What remotes are you using?
peeja
@peeja:matrix.org
[m]
I've just been running with a Node clone and a browser clone, using Socket.io
George Svarovsky
@gsvarovsky
Part of the handshake involves the snapshot source waiting for an ack from the client. That's probably what's timing out.
peeja
@peeja:matrix.org
[m]
The Node clone is watching the OmniFocus database and reading in updates (which works well, since each update comes in as a new XML file)
One thing that's odd to me: it looked like the errors I was getting in the Node clone and the browser clone were pretty much the same
So, I'd refresh the page, it would start to connect the new browser clone, and both my server-side log and the browser console would say there was a Send timeout exceeded
George Svarovsky
@gsvarovsky
memdown on the client?
peeja
@peeja:matrix.org
[m]
Yep
Actually, memdown on both of them, for now
George Svarovsky
@gsvarovsky
sorry I'm just about to join a call, I'll be back later...
peeja
@peeja:matrix.org
[m]
Sure thing, thanks for the help!
George Svarovsky
@gsvarovsky
In general you probably are bouncing off the limitations of the developer preview. It can be pretty CPU-heavy because of the layering – there's optimisation that we need to do, as the API stabilises. @jacoscaz is also doing some great work looking at query performance in quadstore which should help a lot. In the meantime I'd love to look at your setup more closely in case there's anything I can do.
Maybe together we could put together a test repository that simulates the main moving parts of your project, with some made-up data?
Jacopo Scazzosi
@jacoscaz
Hi all! @peeja:matrix.org as George mentioned, we're currently paving the way for very significant performance work when it comes to how SPARQL queries are handled by quadstore and comunica, which m-ld uses internally. Other than that, which applies to almost all use cases, leveldb backends do have their own peculiarities which often compound the aforementioned inefficiencies. Having a test repository would definitely help pinpoint the issue.
Jacopo Scazzosi
@jacoscaz

The (admittedly, likely intense) reads seem to be bogging things down enough to cause a timeout.

What kind of query are you using for reads?

peeja
@peeja:matrix.org
[m]
It's not so bad now; before it was relying more on @filters over broader @graph patterns, and I think that was more intense. But I'm also using a hook which re-reads on every update to get a live view. I don't think that's the problem here, as the updates aren't actually frequent and the error I'm talking about here happens during the initial snapshot load. I had been wondering if I was having lots of async reads stacking on top of each other, but I don't think that's going on. (Or…can even go on? I'm not clear on how serialized the underlying data access is.)
peeja
@peeja:matrix.org
[m]
Also, it looks like doing a @describe was too heavy, so now I'm just getting the name property. The theory is that the query would be matched to whatever some React component needed to display.
George Svarovsky
@gsvarovsky
If you read while the snapshot is downloading, those reads will indeed queue up. Are you waiting for the clone to report that it's not outdated (https://js.m-ld.org/#initialisation )?
George Svarovsky
@gsvarovsky
I'm now thinking I may have introduced a bug with a refactor of how I wrap query results, for the snapshot. I'll take a look in the morning...
peeja
@peeja:matrix.org
[m]
Oh, I'm not! I probably should, but I'm also only reading once and then again in response to updates through follow(). It seems like follow() isn't triggered during the snapshot load; is that correct?

Record extracts

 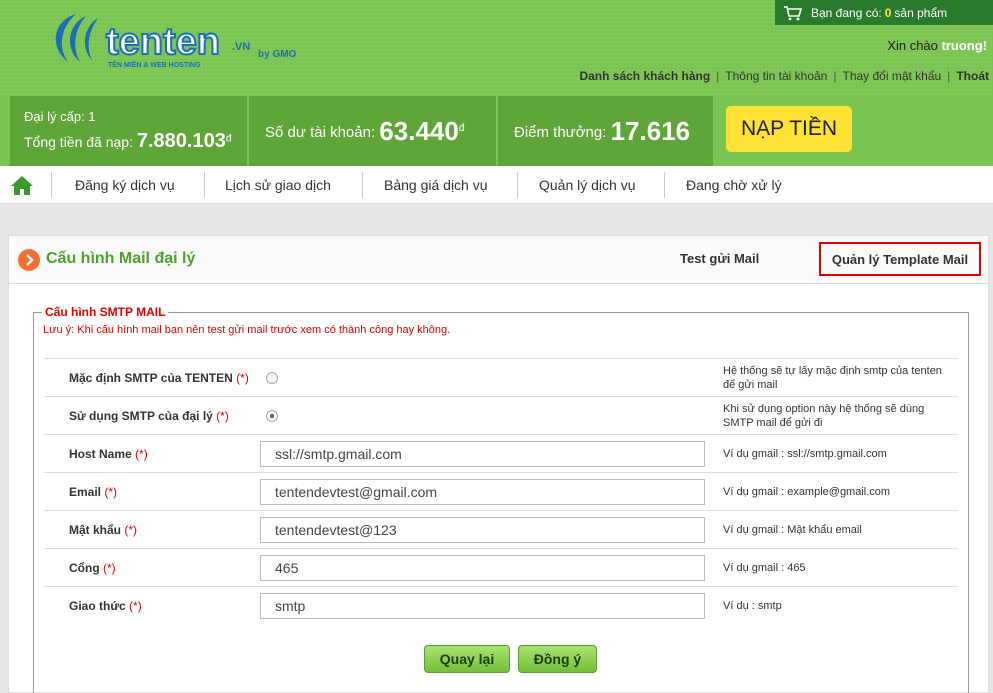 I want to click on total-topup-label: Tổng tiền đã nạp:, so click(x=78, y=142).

==

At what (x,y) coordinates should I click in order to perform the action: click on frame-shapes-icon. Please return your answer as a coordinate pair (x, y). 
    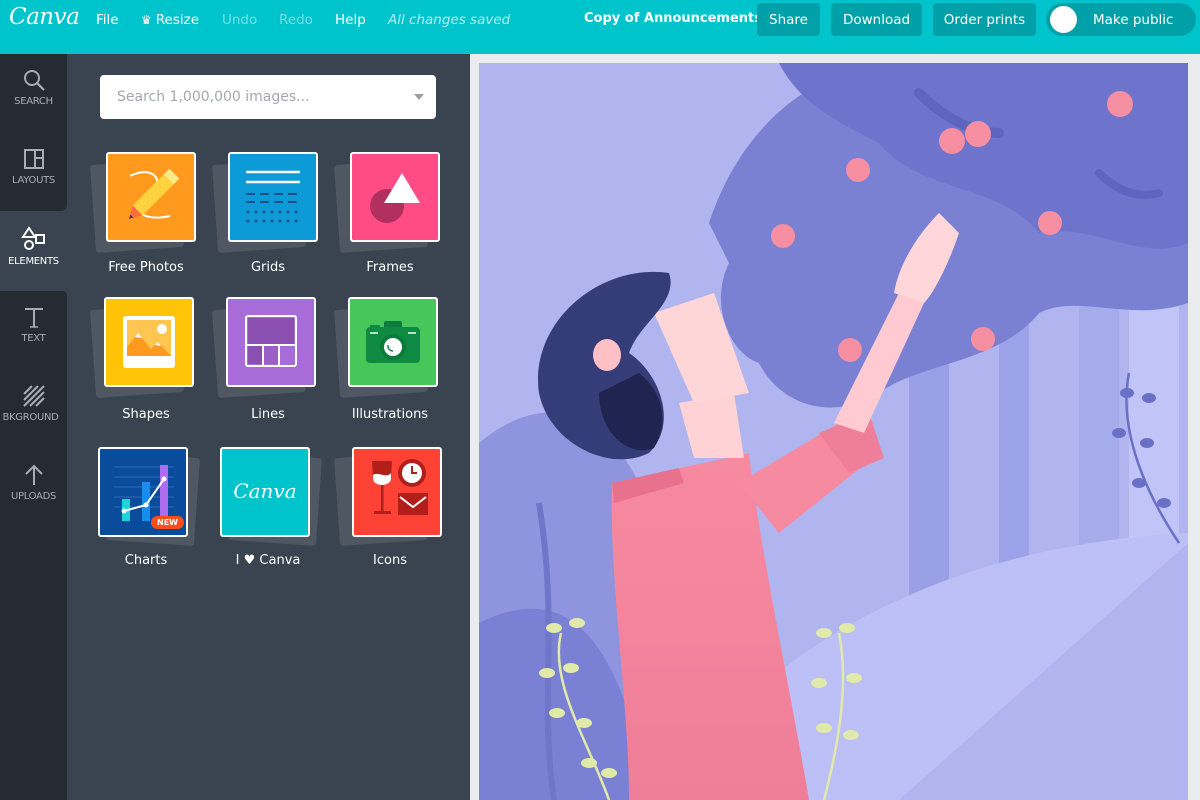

---

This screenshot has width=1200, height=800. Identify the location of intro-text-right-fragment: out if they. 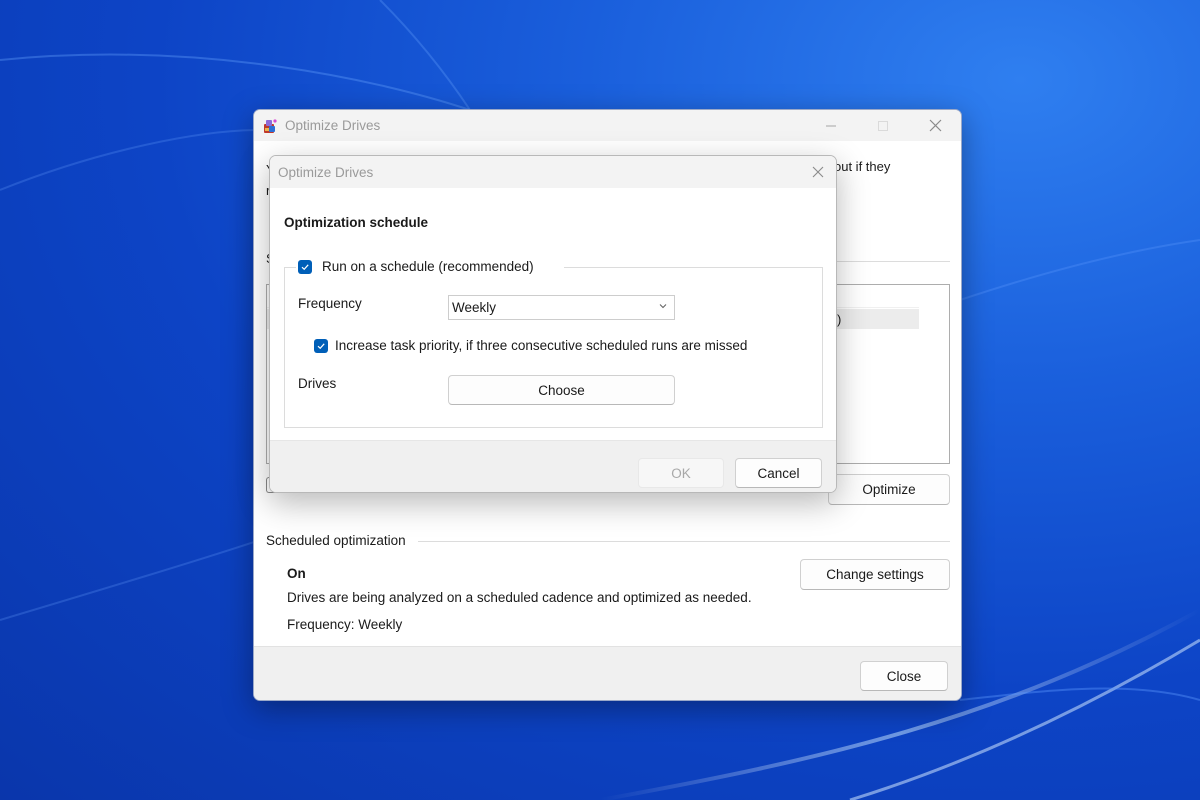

Exercise aim
Please pick up the chat thread about m-ld snapshot timeouts right after its last message and continue it. These items were drawn from a separate source.

Exercise result
George Svarovsky
@gsvarovsky
That is correct. For a new clone (with memdown it's always new on a page refresh) then follow won't report anything until after the snapshot.
Michiel de Jong
@michielbdejong
"m-ld can also work with a fully peer-to-peer messaging system, to realise complete architecture decentralisation in next-generation internet apps." https://m-ld.org/doc/#messaging -> in that case, would messages also be forwarded? And if so, how do nodes know when not to forward a message, to avoid a storm?
It's something Scuttlebutt uses Merckle trees for, I think (to know which messages to forward to a given neighbor and which not)
George Svarovsky
@gsvarovsky

Hi @michielbdejong ! Yes, it's an interesting question. For clarity, m-ld does not mind how messages get from one clone to another. It has the simple requirement of FIFO delivery for any pair of clones, but after that, any transport or protocol will probably do. So, it's up to the application architecture.

There is list of possible alternate messaging providers here, with decentralised options: m-ld/m-ld-js#72

There is also a theoretical possibility in m-ld's own protocol that a split-brain scenario could generate a 'storm' of messages when the split heals, regardless of the messaging provider used. This is something we want to look into with tests at scale.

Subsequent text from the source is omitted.